The OpenWFEru engine work is about applying expressions with a workitem, each time an expression receives a workitem, it tags it with its own FlowExpressionId. Thus in the case of a ParticipantExpression dispatching the workitem outside of the engine, the workitem still bears the label (fei) given by the expression. This fei is then used there to uniquely identify the workitem.

OpenWFE::FlowExpressionId rdoc

LaunchItem

The term ‘workitem’ is often used for the tokens passing from one expression to the other during a business process lifetime. A Launchitem is an equivalent token but it’s only used to request the launch of a process instance to the engine.

The launchitem has a ‘workflow_definition_url’ that indicates to the engine where it can find the process definition to launch. If the URL starts with “field:” it means that the definition is embedded within the launchitem (the name of the field comes after the “field:” prefix).

A launchitem, like a workitem features a payload (attributes). Unlike a workitem it has no flow expression id.

The payload (the attributes) become the attributes of the initial workitem travelling through the process instance.

Some examples :

    require 'openwfe/engine'
    require 'openwfe/def'

    engine = OpenWFE::Engine.new

    # ...

    class TeaEvaluation1 < OpenWFE::ProcessDefinition
        sequence do
            reception
            evaluation
            planning
        end
    end

    # ...

    #
    # example 1, launching a business process without a launchitem
    #

    engine.launch TeaEvaluation1
        #
        # launching the [local] process definition

    engine.launch "http://our.process.server/definitions/def0.xml"
        #
        # launching a remote process definition

    #
    # example 2, using a launch item
    #

    li = OpenWFE::LaunchItem.new TeaEvaluation1

    li.type = "Daarjeling"
    li.country = "India"
    li.scout = "Tom Bler"
    li.sample_id = [ 1, 45, :blue ]
        #
        # initial data

    engine.launch li

    # or

    li = OpenWFE::LaunchItem.new "http://our.process.serv/definitions/def0.xml"
    li.type = "Blue Pearl"
    engine.launch li

    # or

    DEF = <-EOS
        <process-definition name="teaEval" revision="2">
            <sequence>
                <participant ref="reception" />
                <participant ref="tester" />
            </sequence>
        </process-definition>
    EOS

    li = OpenWFE::LaunchItem.new DEF
    li.city = "Shizuoka"
    engine.launch li

    # ...

OpenWFE::LaunchItem rdoc

Listener

todo

Participant

Participants are triggered by the participant expression, they are usually linked to a participant implementation

The goal of the process engine is to orchestrate work among participants.
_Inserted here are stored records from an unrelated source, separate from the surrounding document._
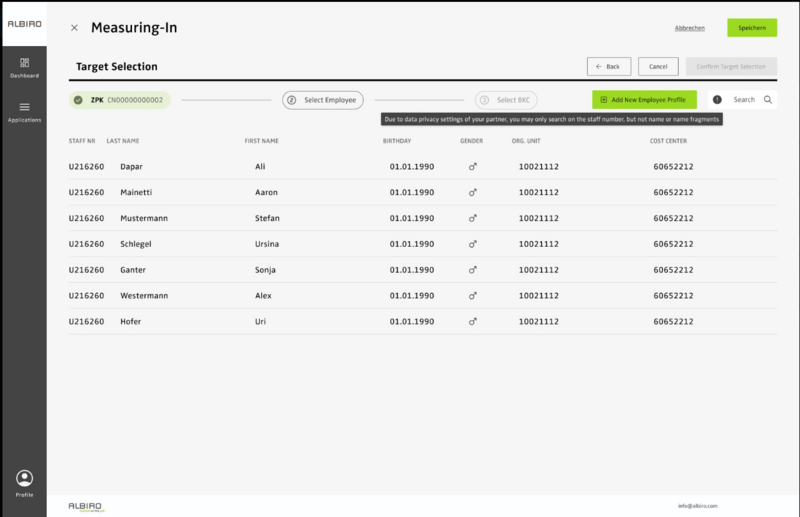Screen dimensions: 800x517
Task: Click the green checkmark on ZPK step
Action: pos(78,100)
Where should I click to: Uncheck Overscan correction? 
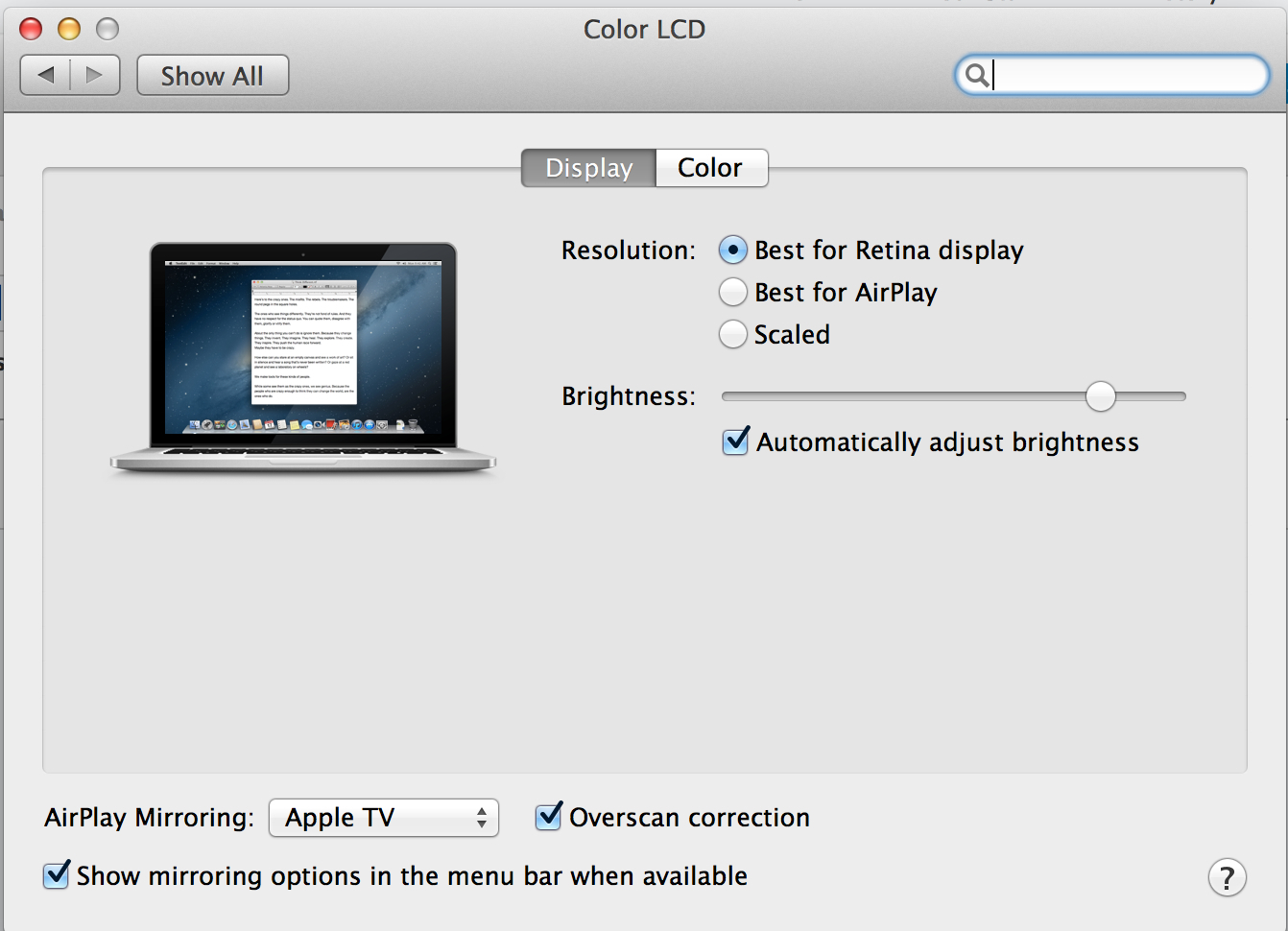[548, 817]
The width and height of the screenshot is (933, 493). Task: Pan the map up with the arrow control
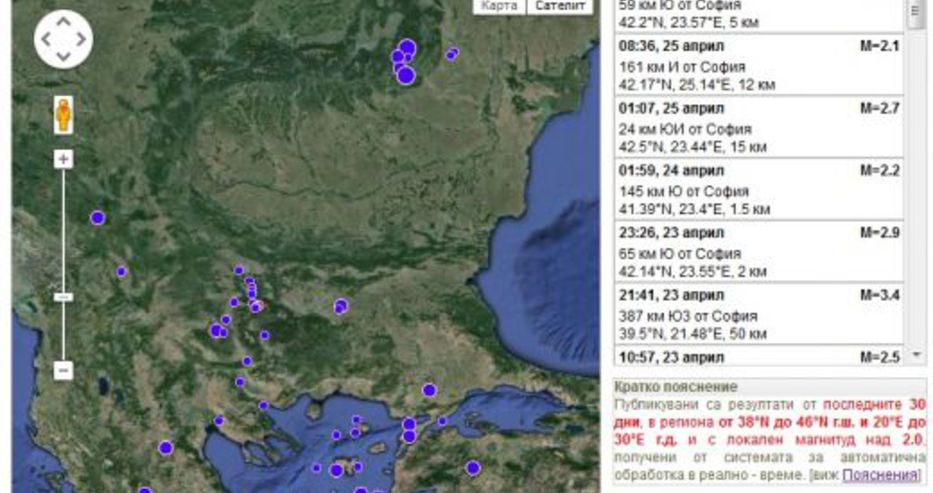click(63, 21)
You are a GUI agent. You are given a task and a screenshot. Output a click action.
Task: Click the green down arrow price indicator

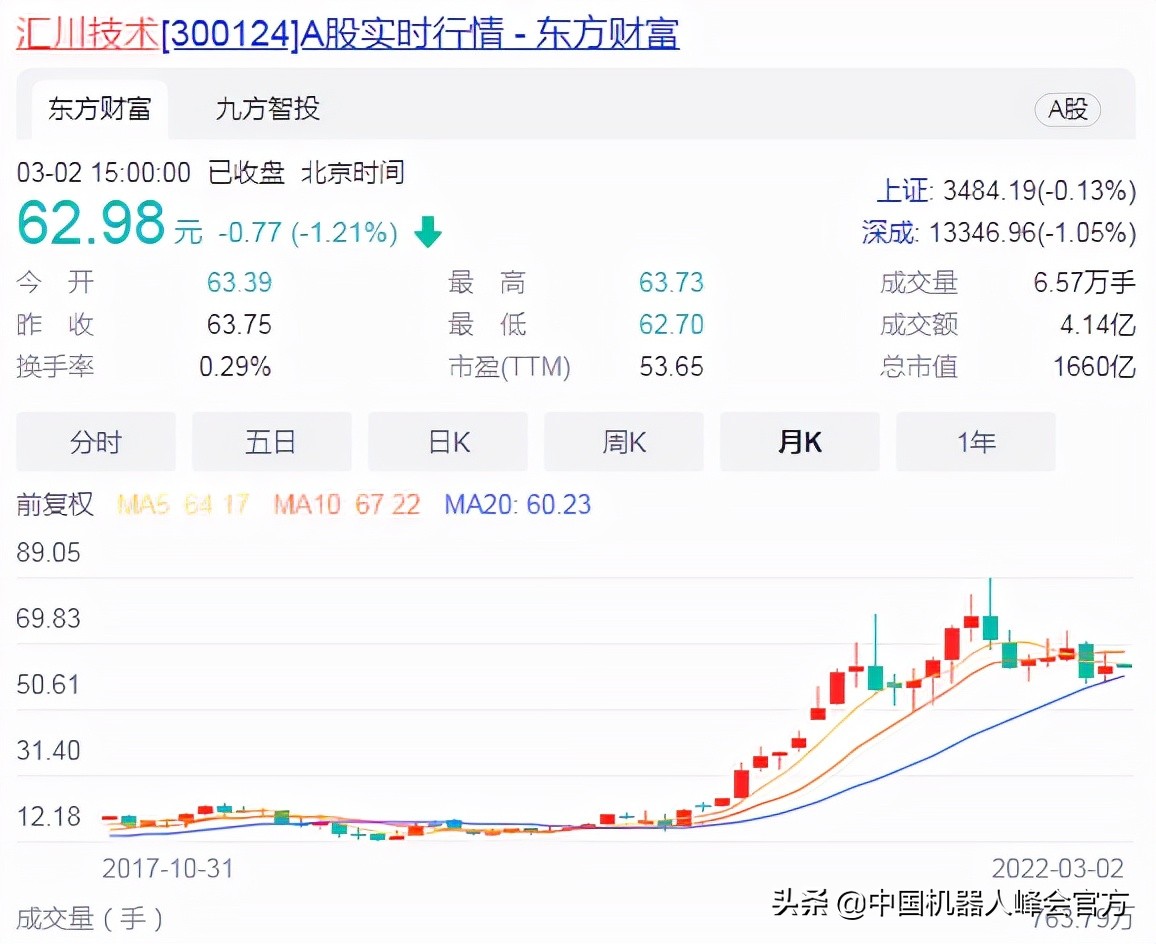coord(428,231)
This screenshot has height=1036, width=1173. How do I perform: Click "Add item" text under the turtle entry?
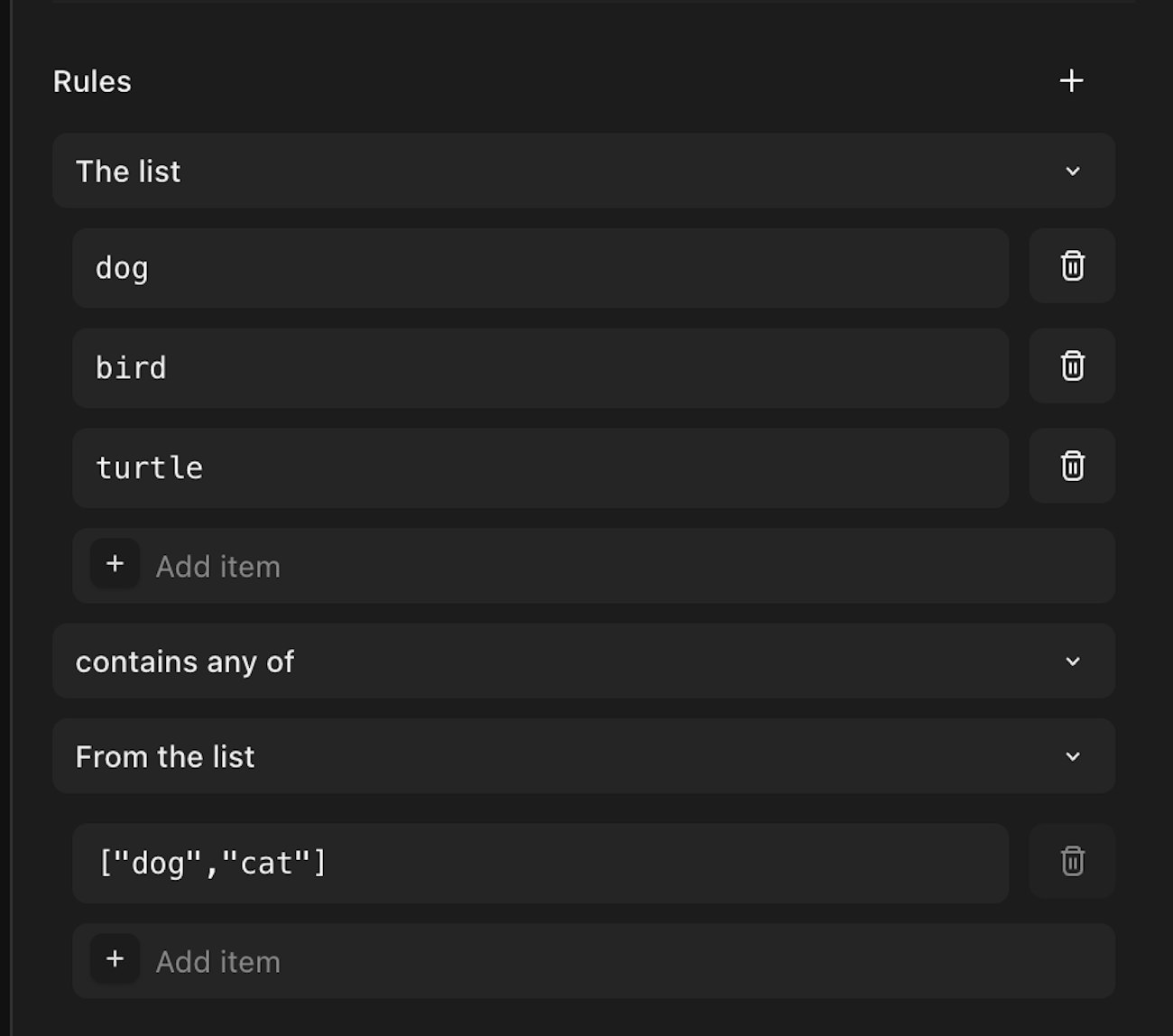pyautogui.click(x=217, y=567)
This is done by sending and receiving workitems, asynchronously, from those participants.

Participant Map

is a directory of participant to business processes / workflows. Regular expressions can be used as ‘keys’ in this directory. The participant map is used by participant expressions to lookup the actual participant to invoke (to dispatch a workitem to it).

An OpenWFEru integrator generally uses the engine methods register_participant and unregister_participant to interact (indirectly) with the participant map.

Process Definition

A document describing a business process.

Currently OpenWFEru (Rufus) understands two type of definitions, XML ones and Ruby ones.

Process Instance

For each launch of a process definition, a process instance is created. For example, in an organization with a process [definition] named “customer registration” and there are currently two customers in the process, there are two distinct process intances of the the “customer registration” process definition.

Scheduler

is used by time expressions like ‘sleep’, ‘cron’, ‘when’ to execute at later points in time (at) or at various frequences (cron). The scheduler can also be used ‘stand alone’ outside of the OpenWFEru business process engine.

OpenWFE::Scheduler

Scheduler documentation

Store

see Workitem Store.

Workflow Variable

todo

Workitem

A token passing from one step of a process instance to the next. A workitem has a payload (a Map of whose entries are named ‘fields’ or ‘attributes’).

For a simple sequential process instance, there is one workitem, a process with concurrences has one workitem per active concurrence branch.